--- WORK REQUEST 1 ---
In the editorial on 5G conspiracy theories, what did bleach manufacturers warn the public not to do with their products?
--- WORK REQUEST 2 ---
Return the portion of the editorial on 5G conspiracy theories from "Our readers, the" up to and including "because it’s ignored.", copied verbatim.

--- PASSAGE FOR REVIEW ---
···

Eamonn Holmes seemed to imply otherwise when he responded to his show’s report about 5G and coronavirus conspiracy theories: “I totally agree with everything you are saying but what I don’t accept is mainstream media immediately slapping that down as not true when they don’t know it’s not true,” he said on air, “it’s very easy to say it is not true because it suits the state narrative. That’s all I would say, as someone with an inquiring mind.”

Our readers, the scientists and engineers with enquiring minds, know it’s not true. There is no evidence for it and there is no theory as to how mobile phone antennas could cause a pandemic or weaken anyone’s immunity. The conspiracy is not unbelievable because the government tells us so, but because the facts of the physical world make it so.

Holmes’s comments raised an interesting question for our news coverage. Should E&T cover them? Staff raised understandable concerns about fuelling fake news with the ‘oxygen of publicity’. On the other hand, the internet has changed everything from the days of the ‘green ink brigade’ as newspaper editors used to call its fringier elements of letter writers. Social media can fuel fake news all by itself. It doesn’t need mainstream media. It helps. But it won’t go away just because it’s ignored.

So, is it mainstream media’s job to challenge fake news like this? It seems sad that nonsense is allowed to set the news agenda. Our readers could instantly see it was nonsense – not because of any ‘bias’, because they know what they are talking about. The major broadcasters understandably avoided the 5G-coronavirus conspiracy at first; a few masts being smashed up was just a piece of vandalism for the wider national mainstream media. But it makes our specialist news when our readers rely on that technology for their work in driverless vehicles, smart cities, internet of things or the many other emerging technologies dependant on high speed, low latency network technology. Telecoms engineers were even being threatened.

The conspiracy is not unbelievable because the government tells us so, but because the facts of the physical world make it so.

Not for human consumption

Property being damaged is one thing, people getting hurt is another. Bleach manufacturers warning the public not to drink or inject their products following a president’s comments during a worldwide pandemic is not a story I ever expected to see in my lifetime. That was one fear with the US president’s speculation about the possibility of using disinfectant inside the body to treat coronavirus. He didn’t directly suggest that people try it, but I could understand why journalists might be wary about what how some fools might respond to his comments. Yet he’s the president of the US – what he says is of interest in itself because of who he is, no matter how wrong. So it needs reporting. Maybe not so much his supporter who appeared afterwards on R4’s World At One (we’re all listening to WATO now we’re locked down at home) claiming to have a research paper with her supporting Trump’s claims. WATO broadcast a ‘don’t try this at home’ sort of warning the next day.

···

--- SUPPLIED RECORDS ---
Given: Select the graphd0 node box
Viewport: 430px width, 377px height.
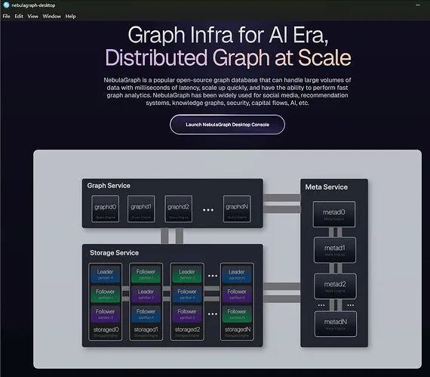Looking at the screenshot, I should point(106,209).
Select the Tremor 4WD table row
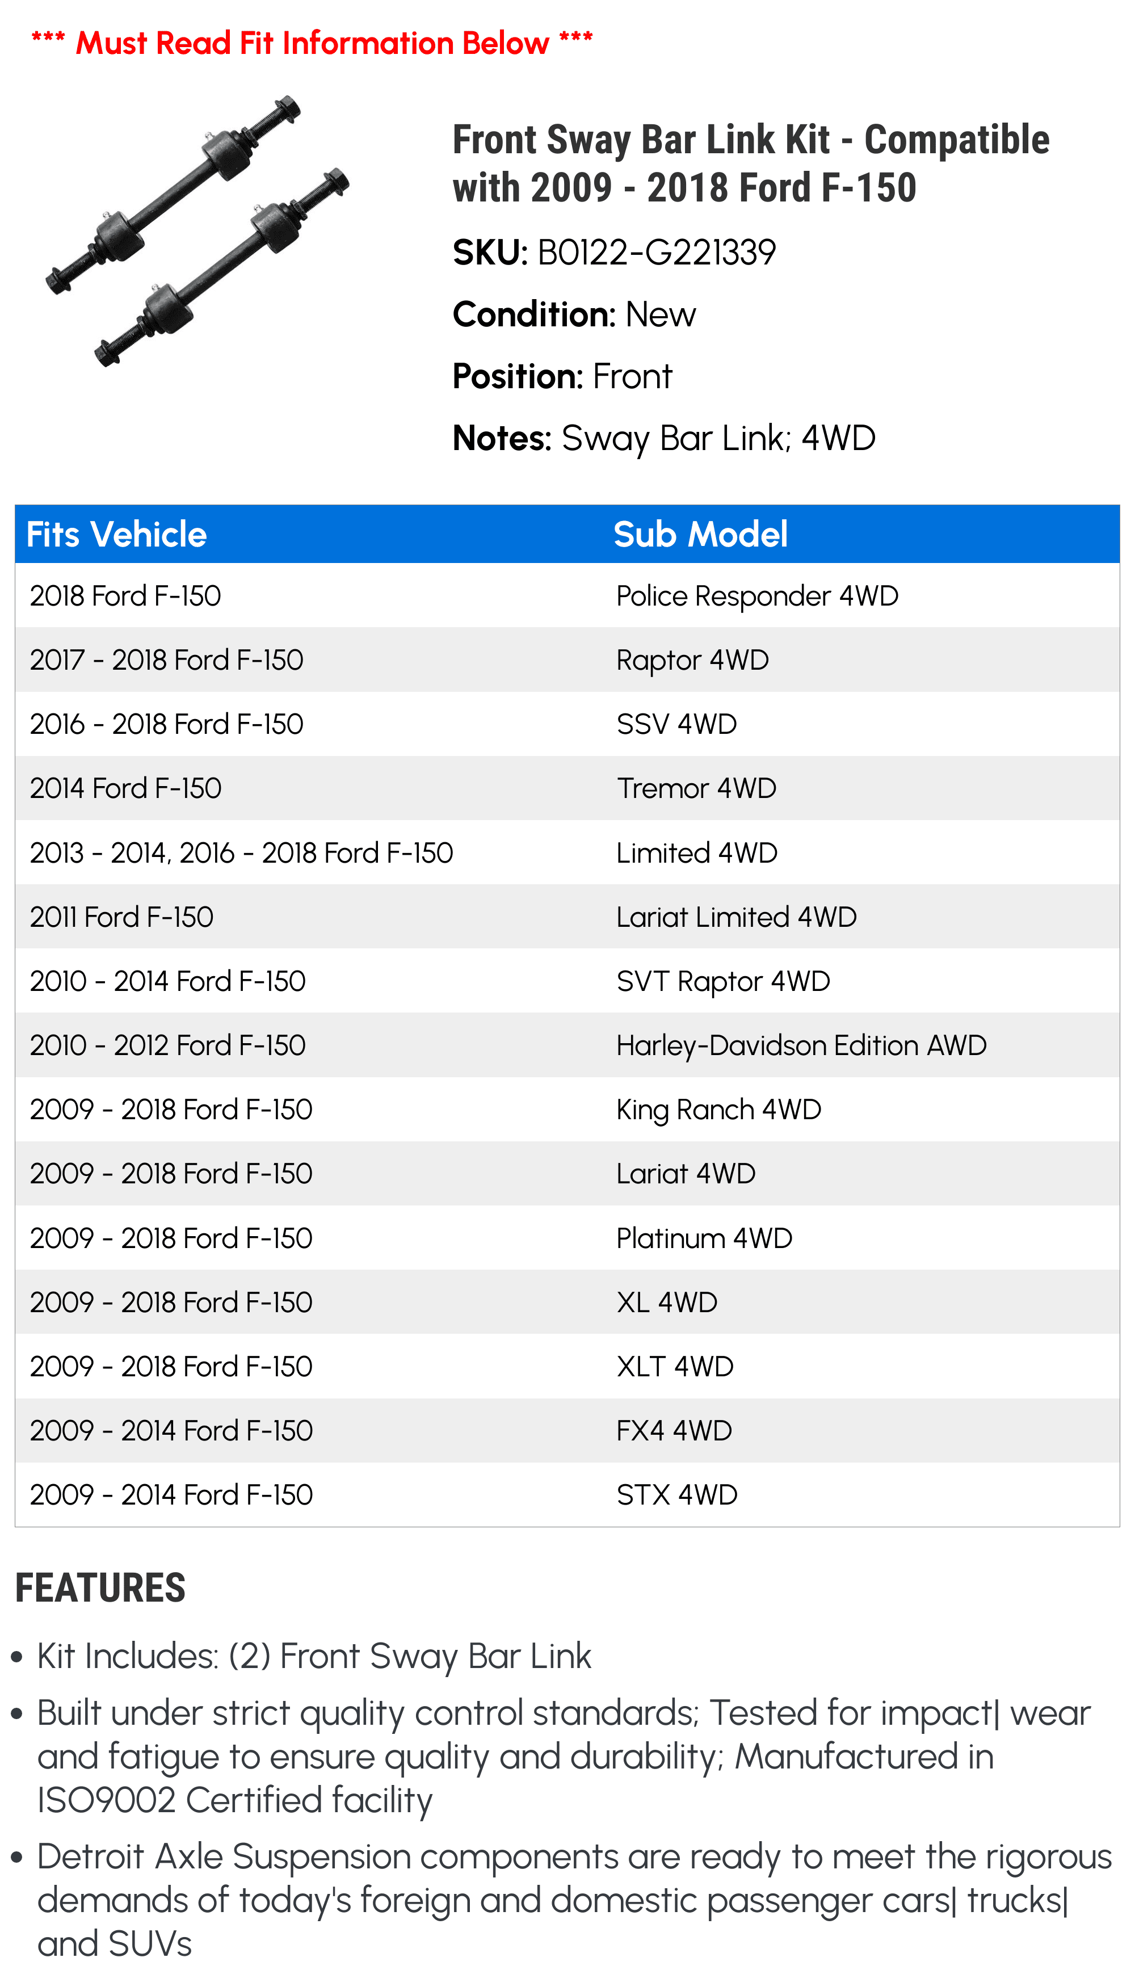The width and height of the screenshot is (1135, 1987). [x=568, y=788]
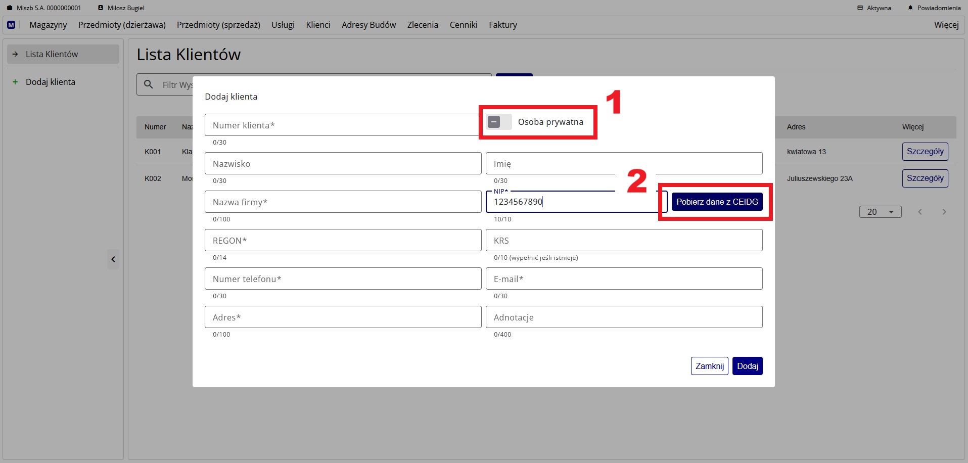Toggle the Osoba prywatna switch
The height and width of the screenshot is (463, 968).
pyautogui.click(x=498, y=122)
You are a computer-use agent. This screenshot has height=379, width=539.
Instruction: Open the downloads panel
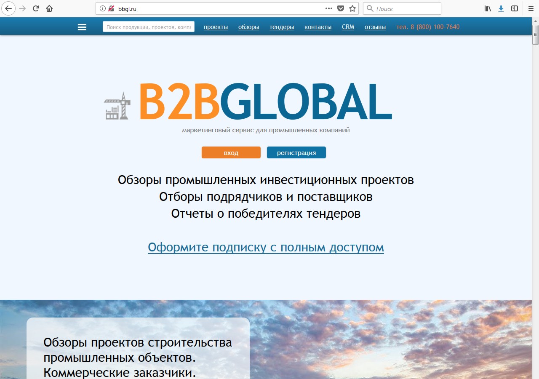pos(501,8)
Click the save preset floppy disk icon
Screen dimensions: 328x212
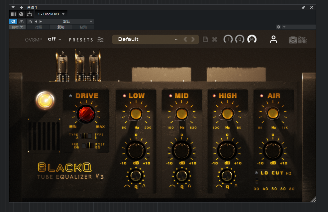pos(206,39)
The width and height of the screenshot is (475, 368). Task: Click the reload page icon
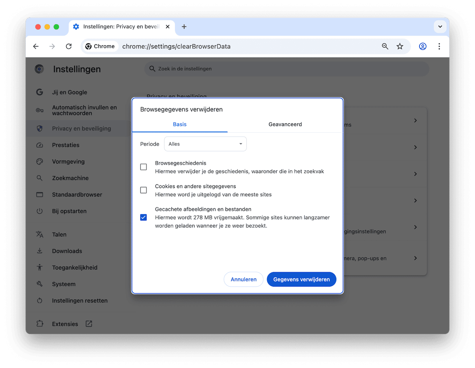pos(69,46)
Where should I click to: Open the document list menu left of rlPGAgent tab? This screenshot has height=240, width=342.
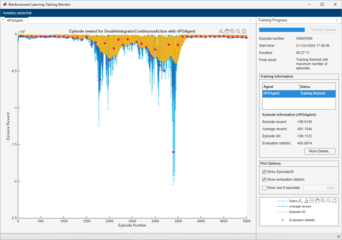point(3,20)
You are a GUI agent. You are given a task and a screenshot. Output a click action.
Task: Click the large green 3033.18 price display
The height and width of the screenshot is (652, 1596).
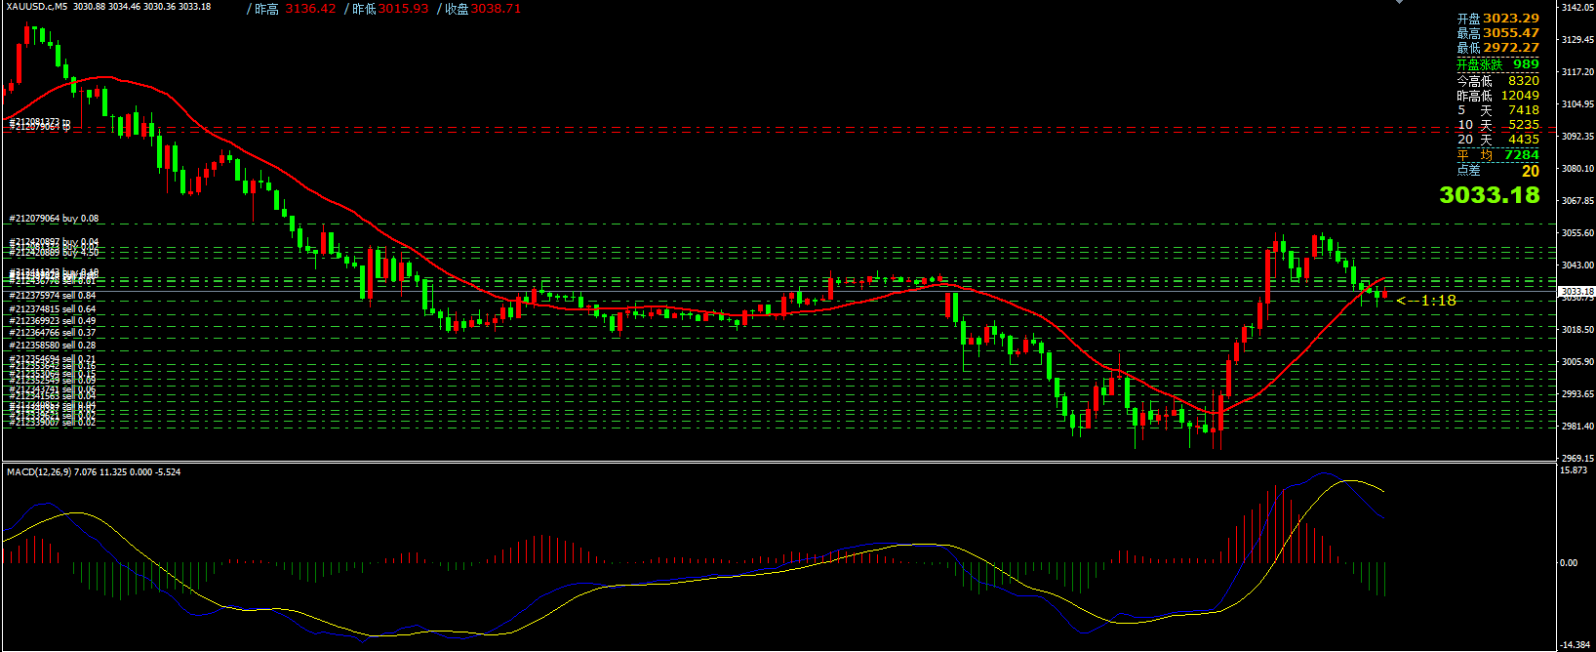pyautogui.click(x=1489, y=195)
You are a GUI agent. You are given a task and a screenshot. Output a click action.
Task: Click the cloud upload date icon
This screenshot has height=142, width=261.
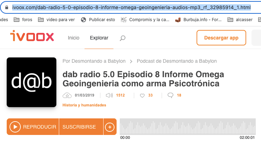67,95
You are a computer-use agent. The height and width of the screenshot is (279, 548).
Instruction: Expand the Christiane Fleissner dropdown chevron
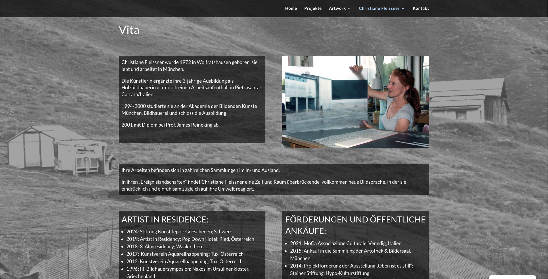pos(403,9)
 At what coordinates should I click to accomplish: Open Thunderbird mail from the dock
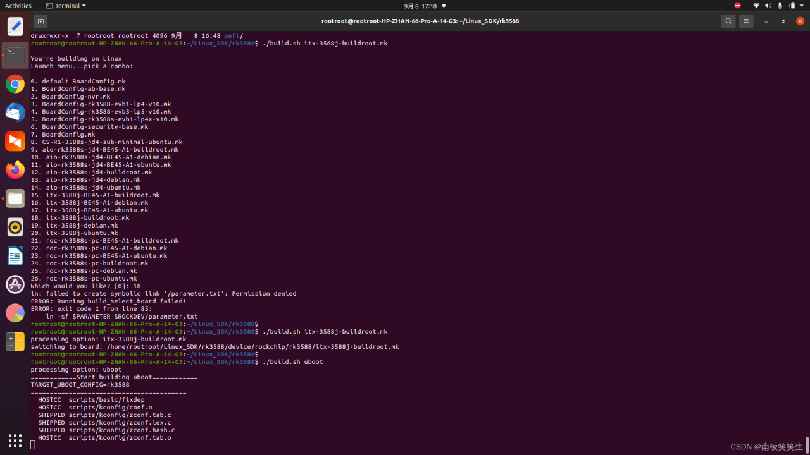tap(15, 112)
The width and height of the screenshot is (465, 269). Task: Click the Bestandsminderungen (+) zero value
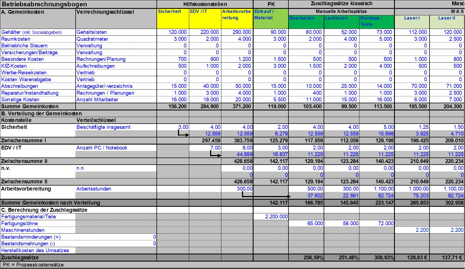pyautogui.click(x=154, y=237)
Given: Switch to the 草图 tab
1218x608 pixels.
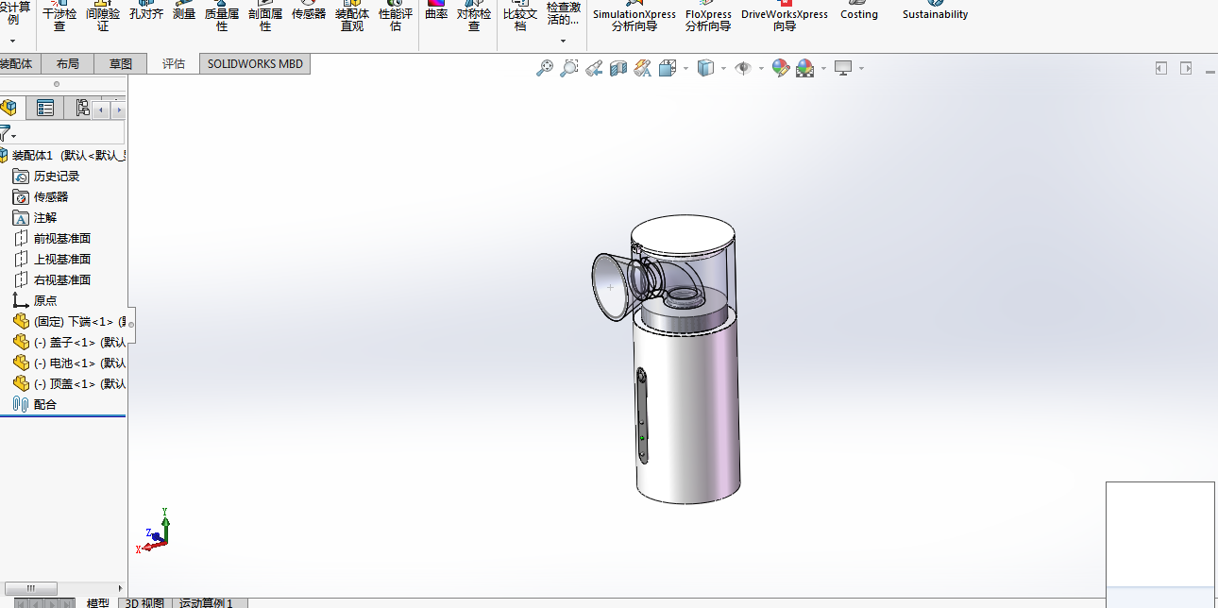Looking at the screenshot, I should pyautogui.click(x=121, y=64).
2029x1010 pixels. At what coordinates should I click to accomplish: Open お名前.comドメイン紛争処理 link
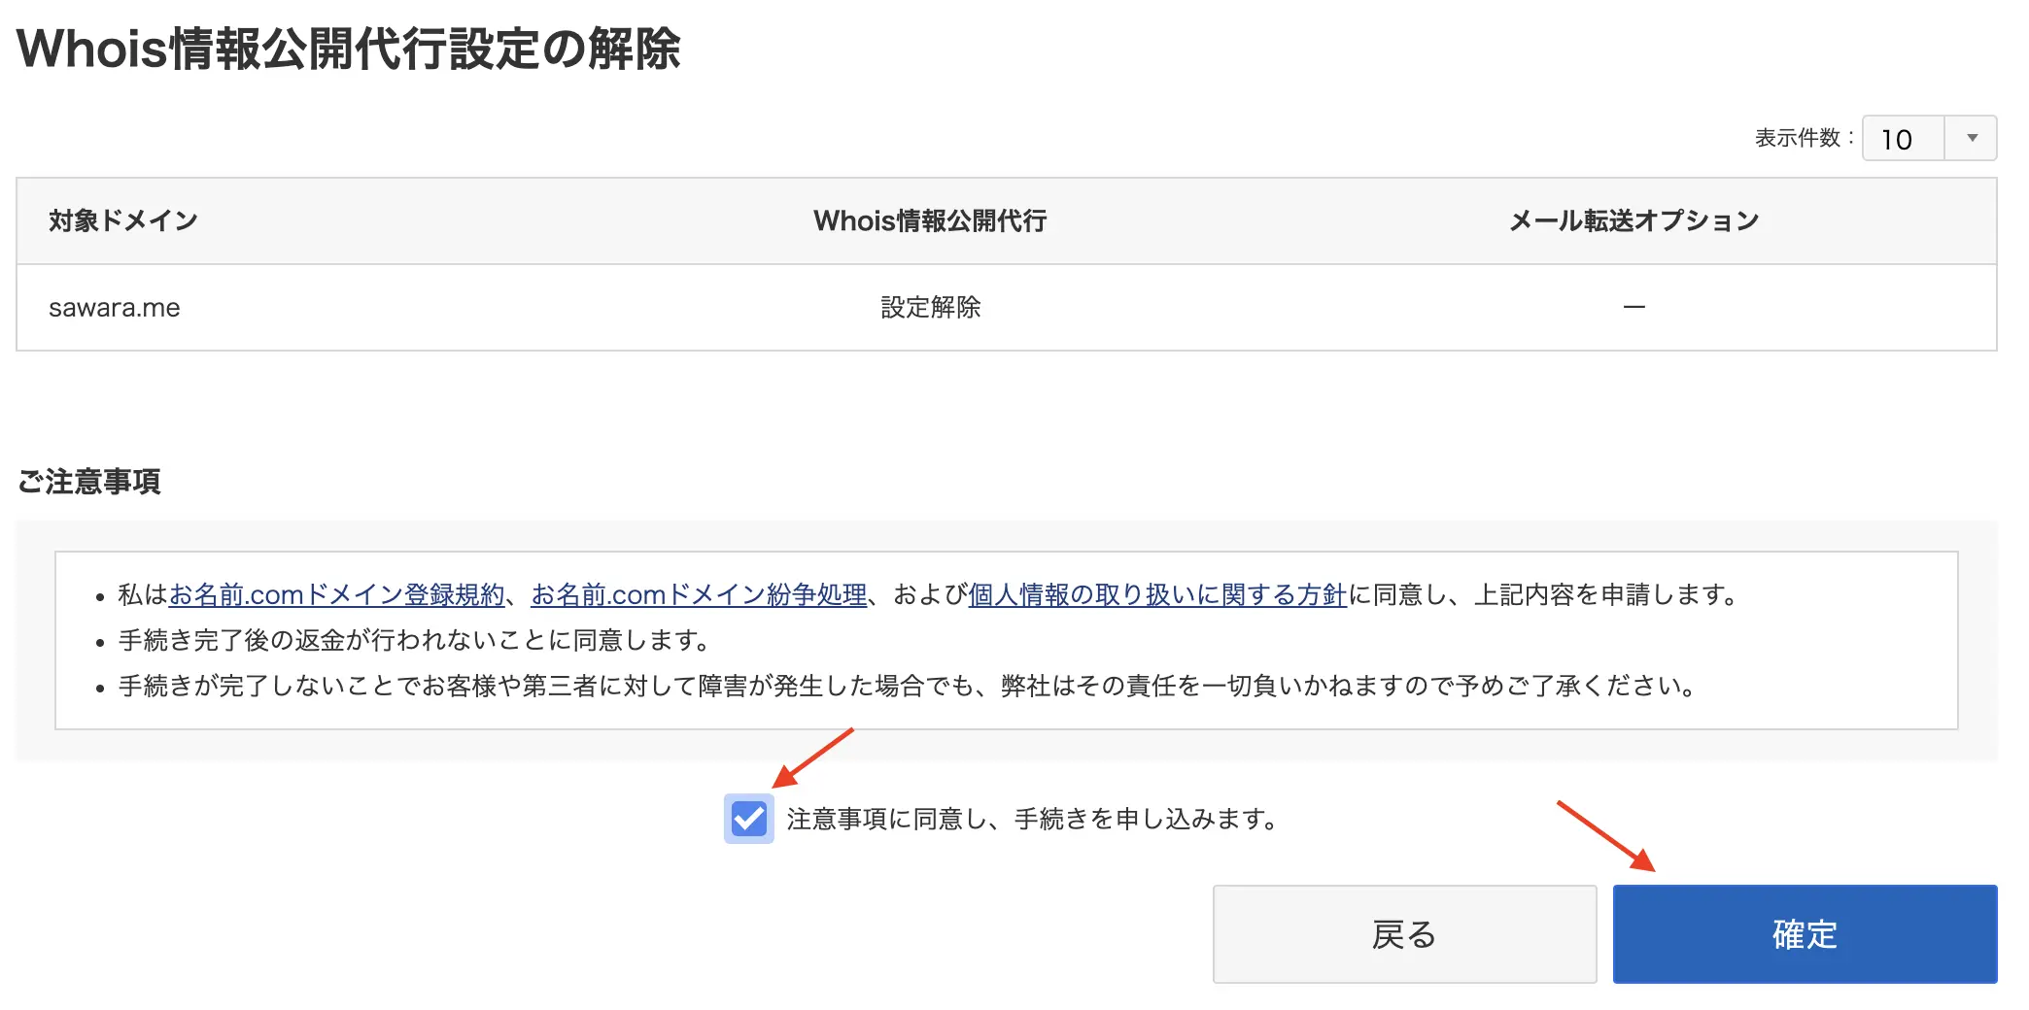[x=699, y=594]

···

--- EXERCISE ANSWER 1 ---
Not to drink or inject them.

--- EXERCISE ANSWER 2 ---
Our readers, the scientists and engineers with enquiring minds, know it’s not true. There is no evidence for it and there is no theory as to how mobile phone antennas could cause a pandemic or weaken anyone’s immunity. The conspiracy is not unbelievable because the government tells us so, but because the facts of the physical world make it so.

Holmes’s comments raised an interesting question for our news coverage. Should E&T cover them? Staff raised understandable concerns about fuelling fake news with the ‘oxygen of publicity’. On the other hand, the internet has changed everything from the days of the ‘green ink brigade’ as newspaper editors used to call its fringier elements of letter writers. Social media can fuel fake news all by itself. It doesn’t need mainstream media. It helps. But it won’t go away just because it’s ignored.